Concerning the Spiritual in Design

Having visited 78 Derngate in Northampton with students and tutors on the design courses last month, I was inspired to return to my studies of Charles Rennie Mackintosh (1868-1928) and the Glasgow Four. 78 Derngate, a small terraced house near one of the old town gates, was originally built in 1815.  The interior, extensively remodelled in 1916/17 by Mackintosh, was designed for colour-blind engineer, Bassett-Lowke, with Japanese inspired gridded black, yellow and white patterning; the only colours Bassett-Lowke could see. In some ways it was thus rather different to his more esoteric Scottish domestic interiors but an excellent example of how a designer addresses the needs of a client, whilst maintaining the aesthetic for which they were commissioned.

78 Derngate, Northampton
Staircase 78 Derngate, Northampton
78 Derngate, Northampton

In Scotland, The Glasgow Four were often referred to as the ‘Spook School’, due to the ethereal elongated and possibly macabre forms within their work, however this has always made me wonder if there was something deeper in the background. ‘The Four’ comprised of Mackintosh, his wife Margaret, Margaret’s sister, Frances, and her husband Herbert McNair, all of whom had met as students at the Glasgow School of Art. Their work in architecture, graphics and the decorative arts was highly innovative, contributing significantly to what became a very distinctive Glasgow style. There is a spiritual intent behind their work, and not least in the design of Mackintosh’s domestic spaces. He would separate the ‘masculine’ areas from the ‘feminine’, keeping darker colours for the former, on the lower floors where visitors would be welcome and more cerebral activities took place, such as a library or study. Moving up into the more domestic private quarters, it got lighter and lighter, opening into white bedroom spaces, with furniture painted with layer upon layer of smooth eggshell paint that reflected the light and invited people to stroke them. White carpets completed the heavenly experience. Decorative elements, often created by Margaret, were organic, in keeping with the art nouveau aesthetic at the time, and revealed influences from Egypt, Japan, the Symbolists, and the Viennese Successionists.

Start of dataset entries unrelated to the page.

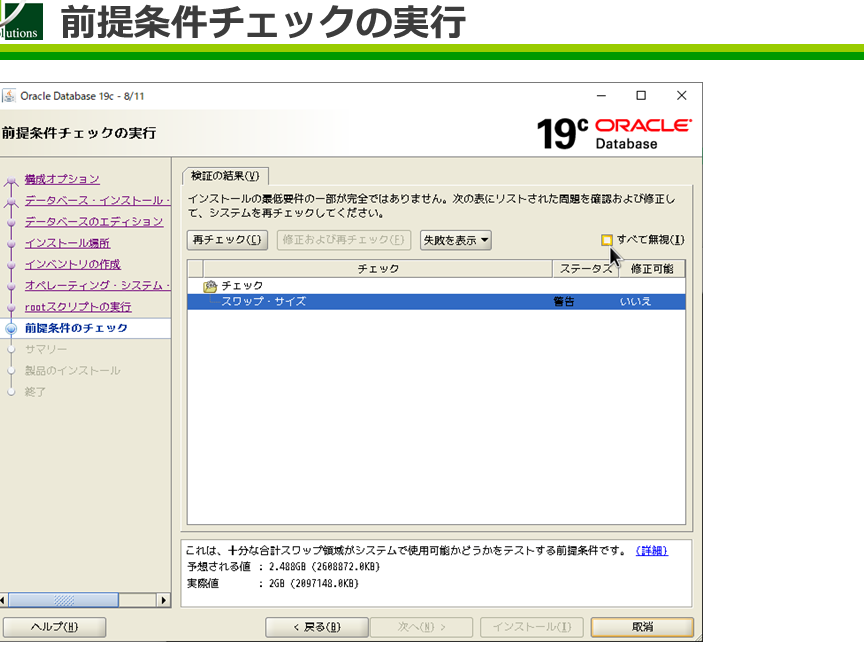The height and width of the screenshot is (648, 864).
Task: Click the チェック column header
Action: [378, 269]
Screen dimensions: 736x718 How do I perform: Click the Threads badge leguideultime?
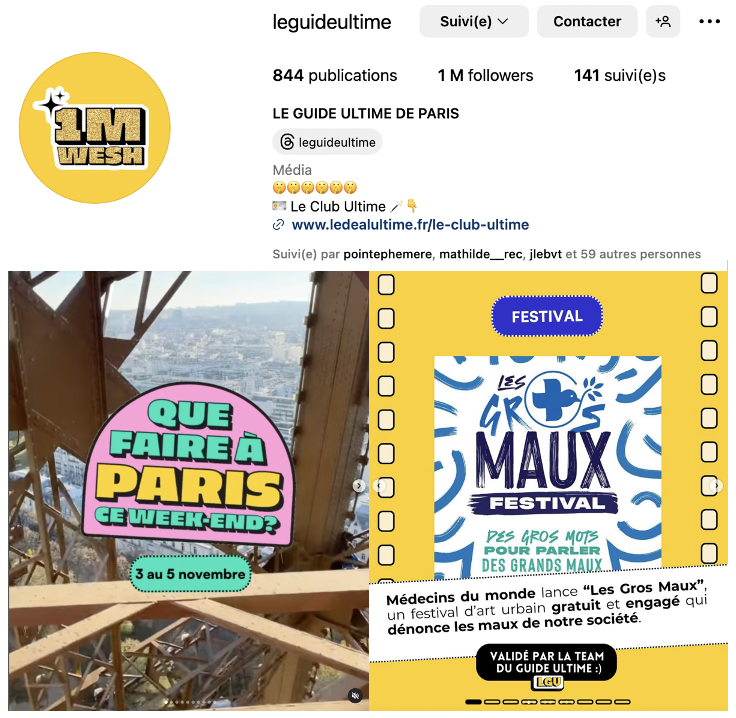pyautogui.click(x=328, y=142)
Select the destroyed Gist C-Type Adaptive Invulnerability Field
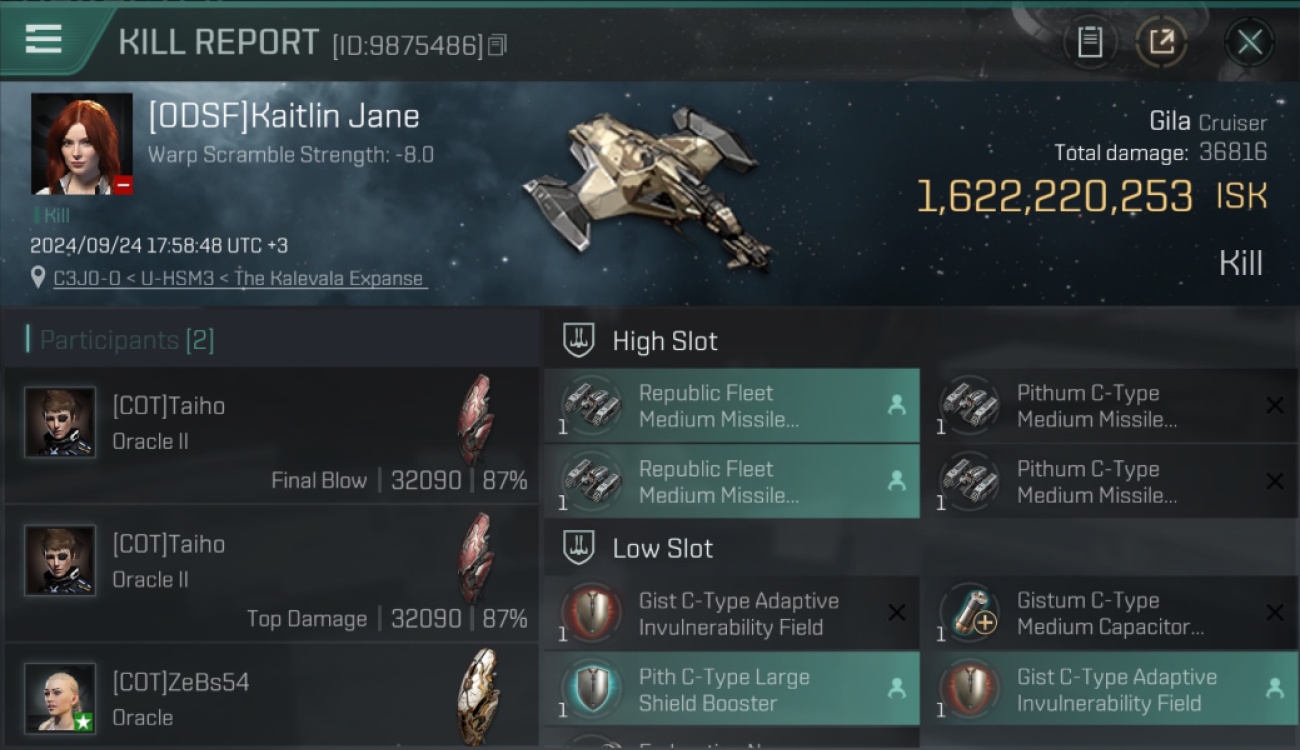This screenshot has width=1300, height=750. (732, 613)
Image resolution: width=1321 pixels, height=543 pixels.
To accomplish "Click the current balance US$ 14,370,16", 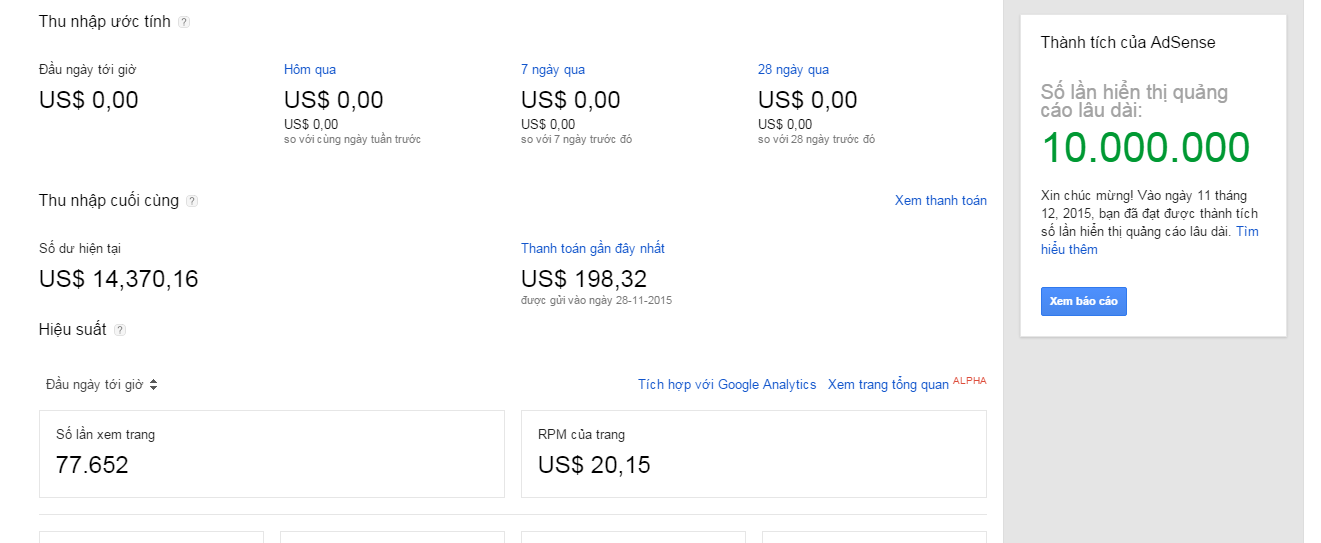I will tap(118, 279).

The Hill House, Mackintosh, Helensburgh, 1902. Credit: National Trust Scotland
The Mackintosh House, room c1906 reconstructed from 78 Southpark Avenue, Hunterian Art Gallery, Glasgow
The Hill House, Mackintosh, Helensburgh, 1902. Credit: National Trust Scotland

Working in Glasgow, Mackintosh and his associates were exposed to a wide variety of cultural influences, not least through imports arriving up the Clyde. Japanese goods started to appear in the west in the 1850s, and had gained enormous popularity by the end of the century. Mackintosh encountered Japanese design at Glasgow School of Art in 1884 and it became an inspiration throughout his career. Additionally, journals such as The Studio, Jugend, Ver Sacrum, and Pan transmitted artistic ideas across Europe, and the spiritual element to Mackintosh’s work chimed with cultural thinkers on the Continent. Design motifs and imagery in the graphic work of the group were mirrored by artists in Vienna, as seen below, and whilst Mackintosh’s modernist style was seemingly ahead of his time in the UK and not so enthusiastically embraced, his work was celebrated in Vienna.  ‘The Four’ were invited to exhibit at the 8th Successionist Exhibition, 3 November – 27 December 1900, in Vienna, taking over Room X in Olbrich’s wonderful white Seccession building.

Joseph Maria Olbrich, The Seccession Building, Vienna, 1898
Margaret Macdonald, The Opera of the Sea, Gesso panel, c1902
Gustav Klimt: The Kiss, 1908. Österreichische Galerie Belvedere, Vienna.

The work included furniture from the two couple’s homes, and gesso panels made by Margaret for Mrs Cranston’s Tea Rooms. It was well received by critics who noted the links to the Viennese designers’ work, and interestingly, the European reviews (there were none for English publications) also picked up on the ‘spooky’ aspect of the design and how it stood apart from contemporary British trends. Berta Zuckerkandl, for example, writing in the Wiener Allgemeine Zeitung said, “The guests whom the Viennese artists have arguably taken most to their hearts are the Scots. Despite the difference in temperaments a certain linear affinity, a connection of colour ideals, cannot be denied. Here from the pages of the Studio, there from Ver Sacrum, the artists developed knowledge of their kinship. They aspired to artistic debate. The Scots appear distant from the English Arts and Crafts, curious and initially strange. They achieve a mystic, puzzling art. Their decorative motifs recall the mysteriously troubling imagery of India.”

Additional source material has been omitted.